Carnevale, 130mila maschere in piazza

Una pioggia di coriandoli e un fiume di maschere. Il Carnevale meneghino ha registrato il pienone. Sfilata record, con 130mila persone per strada, complice la bella giornata di sole. Il corteo dei carri ha colorato le vie del centro, da Palestro a Piazza Duomo. «Le oltre centrotrentamila presenze registrate quest’anno - sostiene l’assessore al Turismo e Marketing territoriale Massimiliano Orsatti - confermano ancora una volta la grande partecipazione di pubblico al Carnevale Ambrosiano, un appuntamento impedibile con l’allegria che, anno dopo anno, riserva piacevoli sorprese e interessanti novità. Un evento - conclude Orsatti - ormai entrato di diritto nelle agende dei milanesi ma soprattutto dei tanti turisti che sempre di più scelgono Milano per un week-end all'insegna del divertimento e del colore».
Ad aprire il corteo come sempre, la carrozza di Meneghino e Cecca, le maschere simbolo del Carnevale Ambrosiano, seguita dal folto gruppo di Sbandieratori e Musici della Città di Grugliasco, oltre che dai portatori di labari delle sei porte storiche della città di Milano, accompagnati da oltre 45 tra dame e cavalieri e dal gruppo «Renzo e Lucia», composto da 25 figuranti. A seguire gli oratori milanesi, che quest’anno hanno scelto di affrontare il tema dell’esplorazione, intitolando la loro sfilata «Espl-oratori»: 800 ragazzi e 12 carri, realizzati da undici oratori, hanno condotto il pubblico lungo duemila anni di grandi esplorazioni: dai Vichinghi a Colombo, dall’Africa Nera al selvaggio West fino ai poli e allo spazio siderale.

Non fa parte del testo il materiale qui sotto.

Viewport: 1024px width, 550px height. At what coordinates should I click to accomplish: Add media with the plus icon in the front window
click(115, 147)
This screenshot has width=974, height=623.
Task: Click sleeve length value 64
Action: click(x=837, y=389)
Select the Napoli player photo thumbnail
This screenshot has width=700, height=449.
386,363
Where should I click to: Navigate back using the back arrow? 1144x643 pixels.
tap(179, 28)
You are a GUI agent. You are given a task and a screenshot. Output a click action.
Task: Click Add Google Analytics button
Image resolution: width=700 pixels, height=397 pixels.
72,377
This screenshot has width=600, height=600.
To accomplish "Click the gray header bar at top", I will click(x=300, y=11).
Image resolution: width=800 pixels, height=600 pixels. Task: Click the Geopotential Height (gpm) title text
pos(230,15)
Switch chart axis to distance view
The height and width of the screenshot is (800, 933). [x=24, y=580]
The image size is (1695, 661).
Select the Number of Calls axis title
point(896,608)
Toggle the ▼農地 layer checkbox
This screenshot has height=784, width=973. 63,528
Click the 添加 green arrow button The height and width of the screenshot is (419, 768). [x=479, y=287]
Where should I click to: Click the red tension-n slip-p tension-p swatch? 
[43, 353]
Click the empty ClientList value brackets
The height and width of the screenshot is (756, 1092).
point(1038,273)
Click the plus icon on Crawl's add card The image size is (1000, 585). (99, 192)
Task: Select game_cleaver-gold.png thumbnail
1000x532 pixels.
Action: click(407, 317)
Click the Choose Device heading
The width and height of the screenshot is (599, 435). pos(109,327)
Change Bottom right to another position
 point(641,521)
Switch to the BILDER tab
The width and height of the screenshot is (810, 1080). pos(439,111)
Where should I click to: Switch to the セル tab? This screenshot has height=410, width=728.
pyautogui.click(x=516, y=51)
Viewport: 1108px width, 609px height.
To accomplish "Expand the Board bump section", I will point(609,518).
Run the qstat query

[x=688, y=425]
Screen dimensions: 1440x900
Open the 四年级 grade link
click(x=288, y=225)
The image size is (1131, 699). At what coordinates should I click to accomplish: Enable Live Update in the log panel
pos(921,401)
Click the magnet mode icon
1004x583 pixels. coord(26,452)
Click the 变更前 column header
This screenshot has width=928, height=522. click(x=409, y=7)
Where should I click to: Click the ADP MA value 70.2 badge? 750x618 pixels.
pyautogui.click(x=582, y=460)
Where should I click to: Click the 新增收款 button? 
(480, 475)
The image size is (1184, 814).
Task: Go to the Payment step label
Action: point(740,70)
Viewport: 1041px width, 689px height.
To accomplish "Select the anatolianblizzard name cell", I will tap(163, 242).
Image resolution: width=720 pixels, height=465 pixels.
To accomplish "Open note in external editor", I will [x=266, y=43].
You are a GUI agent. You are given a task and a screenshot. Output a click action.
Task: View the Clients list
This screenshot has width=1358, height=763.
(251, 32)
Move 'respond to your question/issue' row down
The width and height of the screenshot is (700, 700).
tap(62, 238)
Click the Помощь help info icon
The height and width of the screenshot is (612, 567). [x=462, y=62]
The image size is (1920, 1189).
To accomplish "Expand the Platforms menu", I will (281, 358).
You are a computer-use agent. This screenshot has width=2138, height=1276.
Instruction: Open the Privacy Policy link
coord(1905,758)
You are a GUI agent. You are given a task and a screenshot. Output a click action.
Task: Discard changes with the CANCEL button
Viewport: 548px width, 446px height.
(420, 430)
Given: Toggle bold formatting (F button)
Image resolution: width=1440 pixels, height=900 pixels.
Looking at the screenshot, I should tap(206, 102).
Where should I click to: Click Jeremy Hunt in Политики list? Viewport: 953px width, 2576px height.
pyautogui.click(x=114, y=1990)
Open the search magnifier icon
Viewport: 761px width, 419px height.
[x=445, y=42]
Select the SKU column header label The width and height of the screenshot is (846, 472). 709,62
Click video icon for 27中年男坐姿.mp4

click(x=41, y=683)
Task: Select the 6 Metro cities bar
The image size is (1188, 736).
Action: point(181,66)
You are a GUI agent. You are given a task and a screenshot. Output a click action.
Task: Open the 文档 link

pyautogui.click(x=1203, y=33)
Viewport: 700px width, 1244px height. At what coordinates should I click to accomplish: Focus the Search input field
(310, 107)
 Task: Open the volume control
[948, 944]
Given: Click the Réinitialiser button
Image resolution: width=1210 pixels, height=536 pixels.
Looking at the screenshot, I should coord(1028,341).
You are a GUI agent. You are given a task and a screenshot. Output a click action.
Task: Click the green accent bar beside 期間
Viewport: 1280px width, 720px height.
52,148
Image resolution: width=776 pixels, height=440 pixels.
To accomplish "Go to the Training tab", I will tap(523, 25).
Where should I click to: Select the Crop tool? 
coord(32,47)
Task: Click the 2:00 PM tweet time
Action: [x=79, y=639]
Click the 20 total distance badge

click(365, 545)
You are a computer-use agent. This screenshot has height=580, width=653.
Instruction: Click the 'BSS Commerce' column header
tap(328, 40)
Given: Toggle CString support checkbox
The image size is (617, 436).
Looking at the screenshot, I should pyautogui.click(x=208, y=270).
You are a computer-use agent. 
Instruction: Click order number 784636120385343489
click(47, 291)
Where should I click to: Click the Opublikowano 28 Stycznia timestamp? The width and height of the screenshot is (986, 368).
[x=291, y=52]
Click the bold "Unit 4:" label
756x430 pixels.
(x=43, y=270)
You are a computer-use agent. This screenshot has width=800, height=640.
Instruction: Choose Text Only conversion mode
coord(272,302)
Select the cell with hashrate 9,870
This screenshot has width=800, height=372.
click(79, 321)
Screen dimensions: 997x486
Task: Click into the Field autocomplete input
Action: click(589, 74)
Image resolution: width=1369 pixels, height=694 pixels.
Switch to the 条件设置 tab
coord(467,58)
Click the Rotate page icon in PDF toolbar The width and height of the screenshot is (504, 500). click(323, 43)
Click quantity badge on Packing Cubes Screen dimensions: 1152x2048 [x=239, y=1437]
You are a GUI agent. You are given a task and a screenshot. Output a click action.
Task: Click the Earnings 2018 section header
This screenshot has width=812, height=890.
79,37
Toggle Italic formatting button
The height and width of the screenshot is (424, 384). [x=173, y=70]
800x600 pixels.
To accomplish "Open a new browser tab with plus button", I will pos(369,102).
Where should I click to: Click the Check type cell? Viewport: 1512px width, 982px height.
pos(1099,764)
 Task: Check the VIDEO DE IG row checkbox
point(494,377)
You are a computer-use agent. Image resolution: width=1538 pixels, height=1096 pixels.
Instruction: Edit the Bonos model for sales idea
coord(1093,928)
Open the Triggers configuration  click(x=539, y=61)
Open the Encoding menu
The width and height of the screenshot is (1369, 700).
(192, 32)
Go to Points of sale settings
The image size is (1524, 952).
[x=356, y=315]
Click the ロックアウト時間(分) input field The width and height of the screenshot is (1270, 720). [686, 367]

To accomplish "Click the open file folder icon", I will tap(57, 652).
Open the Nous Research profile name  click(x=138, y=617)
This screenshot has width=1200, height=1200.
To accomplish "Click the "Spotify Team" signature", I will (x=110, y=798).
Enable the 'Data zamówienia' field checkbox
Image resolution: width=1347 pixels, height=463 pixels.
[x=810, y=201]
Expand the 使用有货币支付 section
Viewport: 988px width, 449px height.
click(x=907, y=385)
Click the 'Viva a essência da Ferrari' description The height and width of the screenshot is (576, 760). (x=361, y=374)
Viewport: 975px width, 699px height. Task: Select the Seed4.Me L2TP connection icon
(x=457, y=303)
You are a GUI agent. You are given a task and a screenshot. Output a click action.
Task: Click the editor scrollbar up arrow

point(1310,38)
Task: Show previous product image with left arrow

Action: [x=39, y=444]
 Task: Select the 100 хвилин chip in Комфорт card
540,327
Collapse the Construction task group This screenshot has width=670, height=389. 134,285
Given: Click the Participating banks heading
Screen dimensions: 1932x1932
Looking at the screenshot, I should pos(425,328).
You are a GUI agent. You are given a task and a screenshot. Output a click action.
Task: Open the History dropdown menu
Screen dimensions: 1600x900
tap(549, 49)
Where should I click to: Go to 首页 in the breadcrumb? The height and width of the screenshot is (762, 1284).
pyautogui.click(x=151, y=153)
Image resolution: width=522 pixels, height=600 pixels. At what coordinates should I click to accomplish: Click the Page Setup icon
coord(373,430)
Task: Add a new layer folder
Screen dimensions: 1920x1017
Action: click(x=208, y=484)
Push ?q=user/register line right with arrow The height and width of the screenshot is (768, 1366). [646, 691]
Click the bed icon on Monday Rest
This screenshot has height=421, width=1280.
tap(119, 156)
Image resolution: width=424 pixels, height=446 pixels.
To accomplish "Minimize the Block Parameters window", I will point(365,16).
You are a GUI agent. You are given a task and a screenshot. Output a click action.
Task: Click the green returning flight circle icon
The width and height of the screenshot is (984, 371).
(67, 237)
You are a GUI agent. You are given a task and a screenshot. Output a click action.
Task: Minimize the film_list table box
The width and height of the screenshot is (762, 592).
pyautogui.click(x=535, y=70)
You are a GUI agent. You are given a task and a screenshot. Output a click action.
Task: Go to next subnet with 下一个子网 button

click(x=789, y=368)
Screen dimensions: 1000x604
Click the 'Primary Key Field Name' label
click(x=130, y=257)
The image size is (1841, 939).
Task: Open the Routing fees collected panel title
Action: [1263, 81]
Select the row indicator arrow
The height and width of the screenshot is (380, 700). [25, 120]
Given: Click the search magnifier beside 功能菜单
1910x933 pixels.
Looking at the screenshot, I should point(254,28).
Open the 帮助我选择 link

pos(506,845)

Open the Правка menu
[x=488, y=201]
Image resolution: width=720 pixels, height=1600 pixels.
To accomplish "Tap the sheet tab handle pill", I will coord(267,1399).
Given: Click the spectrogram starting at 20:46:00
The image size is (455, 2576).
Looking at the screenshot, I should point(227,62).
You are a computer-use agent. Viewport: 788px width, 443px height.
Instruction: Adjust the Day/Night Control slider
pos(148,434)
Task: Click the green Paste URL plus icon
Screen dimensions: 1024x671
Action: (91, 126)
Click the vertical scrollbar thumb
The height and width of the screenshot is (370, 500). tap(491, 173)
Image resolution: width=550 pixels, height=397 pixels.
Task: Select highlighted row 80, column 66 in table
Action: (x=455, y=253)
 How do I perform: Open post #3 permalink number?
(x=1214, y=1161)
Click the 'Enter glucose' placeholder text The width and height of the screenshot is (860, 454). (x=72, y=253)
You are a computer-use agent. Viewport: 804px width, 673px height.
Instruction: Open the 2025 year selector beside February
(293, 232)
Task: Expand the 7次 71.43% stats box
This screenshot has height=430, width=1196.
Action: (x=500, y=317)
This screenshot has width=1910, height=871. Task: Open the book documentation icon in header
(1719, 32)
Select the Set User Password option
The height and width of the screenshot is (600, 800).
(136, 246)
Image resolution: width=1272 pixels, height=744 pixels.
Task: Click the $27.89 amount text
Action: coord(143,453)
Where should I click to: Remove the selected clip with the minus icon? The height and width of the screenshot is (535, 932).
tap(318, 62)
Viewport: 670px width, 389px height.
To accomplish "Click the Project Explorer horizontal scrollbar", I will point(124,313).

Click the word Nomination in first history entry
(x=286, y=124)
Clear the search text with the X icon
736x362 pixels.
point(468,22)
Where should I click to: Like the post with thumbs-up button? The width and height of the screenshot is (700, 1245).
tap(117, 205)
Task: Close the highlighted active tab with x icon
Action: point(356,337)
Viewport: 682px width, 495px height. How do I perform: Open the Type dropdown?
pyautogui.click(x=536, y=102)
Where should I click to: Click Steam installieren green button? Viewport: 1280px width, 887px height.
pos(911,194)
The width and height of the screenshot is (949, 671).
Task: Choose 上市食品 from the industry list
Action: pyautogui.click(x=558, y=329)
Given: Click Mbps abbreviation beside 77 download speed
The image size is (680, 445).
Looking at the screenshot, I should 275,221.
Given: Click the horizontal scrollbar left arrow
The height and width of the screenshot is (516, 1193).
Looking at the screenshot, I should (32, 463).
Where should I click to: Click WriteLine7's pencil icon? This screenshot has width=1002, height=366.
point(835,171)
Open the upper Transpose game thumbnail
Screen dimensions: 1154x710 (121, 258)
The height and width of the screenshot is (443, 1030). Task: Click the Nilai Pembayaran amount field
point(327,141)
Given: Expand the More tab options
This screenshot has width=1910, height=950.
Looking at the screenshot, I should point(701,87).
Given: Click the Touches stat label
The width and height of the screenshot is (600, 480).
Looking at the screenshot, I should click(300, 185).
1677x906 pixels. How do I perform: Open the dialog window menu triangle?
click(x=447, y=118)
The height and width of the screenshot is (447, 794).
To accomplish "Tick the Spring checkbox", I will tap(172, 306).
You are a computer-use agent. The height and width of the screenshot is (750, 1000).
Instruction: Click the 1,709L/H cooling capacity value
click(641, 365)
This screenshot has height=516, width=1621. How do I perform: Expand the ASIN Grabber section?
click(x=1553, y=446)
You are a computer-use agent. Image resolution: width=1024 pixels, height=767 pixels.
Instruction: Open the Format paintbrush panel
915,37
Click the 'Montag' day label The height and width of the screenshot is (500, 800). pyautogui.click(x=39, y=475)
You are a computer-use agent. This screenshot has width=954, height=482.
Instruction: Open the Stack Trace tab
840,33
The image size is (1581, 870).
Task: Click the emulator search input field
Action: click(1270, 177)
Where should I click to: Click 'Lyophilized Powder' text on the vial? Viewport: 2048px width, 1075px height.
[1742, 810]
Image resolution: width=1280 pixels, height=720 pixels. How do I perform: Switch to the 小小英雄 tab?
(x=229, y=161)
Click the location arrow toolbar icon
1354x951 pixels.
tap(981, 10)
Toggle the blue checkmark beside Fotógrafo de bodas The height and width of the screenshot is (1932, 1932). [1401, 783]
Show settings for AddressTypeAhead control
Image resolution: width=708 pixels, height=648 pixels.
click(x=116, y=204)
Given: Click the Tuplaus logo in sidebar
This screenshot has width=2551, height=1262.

Ed ecco che per le strade del centro ci si è imbattuti in piccoli Indiana Jhones, in astronauti con la tuta bianca, e in baby ispettori con la lente di ingrandimento in mano.
Ad accompagnare la sfilata anche il gruppo «Les Oiseaux de Lux», cinque nuove creature, metà uccelli e metà uomini, di una specie sconosciuta; un arcobaleno animale in movimento, che da alcuni anni stupisce le piazze di tutto il mondo. Seguiti dalla compagnia di trampolieri francesi Saupalin hanno dato vita a «Tetes en l’air» tre surreali creature che dall’altro scrutano incuriosite il nostro mondo. Di seguito la marching band «Les Traine-Savetes», un’esplosione di funk in pieno stile seventies, undici elementi con basettoni, vestiti sgargianti e parrucche d’epoca, che hanno coinvolto il pubblico in canti e balli.
A chiudere il corteo i Pic - Pronto Intervento Clown - un gruppo teatrale «di clown d’assalto», che a bordo di un autobus di 12 metri, hanno portato ovunque musica e spettacolo. In centro le battaglie di coriandoli (per la cronaca, inscenate più dai genitori che dai bambini) sono continuate fino al tardo pomeriggio. Molte le maschere delle associazioni straniere, come l’associazione culturale boliviana in Italia. Gli stakanovisti della festa in maschera hanno proseguito anche alle 21,30 con il trasformista Arturo Brachetti che per la prima volta si è esibito all’aperto, sul grande palco allestito per l’occasione in piazza Duomo.